# TASK DIRECTIONS:
Turn the data below into a numbered list with one line per item, skipping any blank lines. Leave the pictures out of your answer.

>>>

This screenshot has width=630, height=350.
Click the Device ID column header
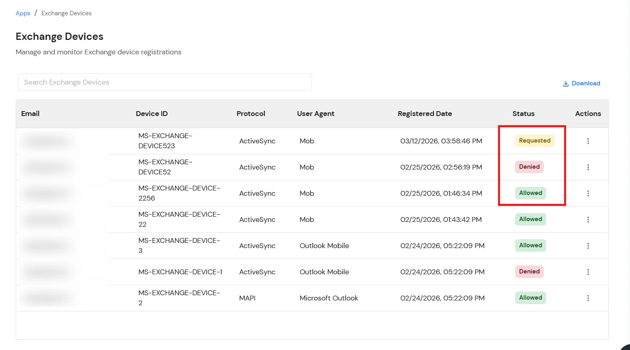click(152, 114)
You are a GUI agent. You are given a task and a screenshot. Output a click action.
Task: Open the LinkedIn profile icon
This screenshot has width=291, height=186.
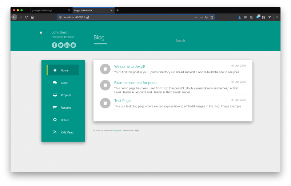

<<<

# RESULT OF THE TASK:
1. This screenshot has width=630, height=350.
2. Click the Device ID column header
3. click(152, 114)
4. You are a GUI agent. You are given a task and a screenshot. Output a click action.
5. Task: Open the LinkedIn profile icon
6. This screenshot has width=291, height=186.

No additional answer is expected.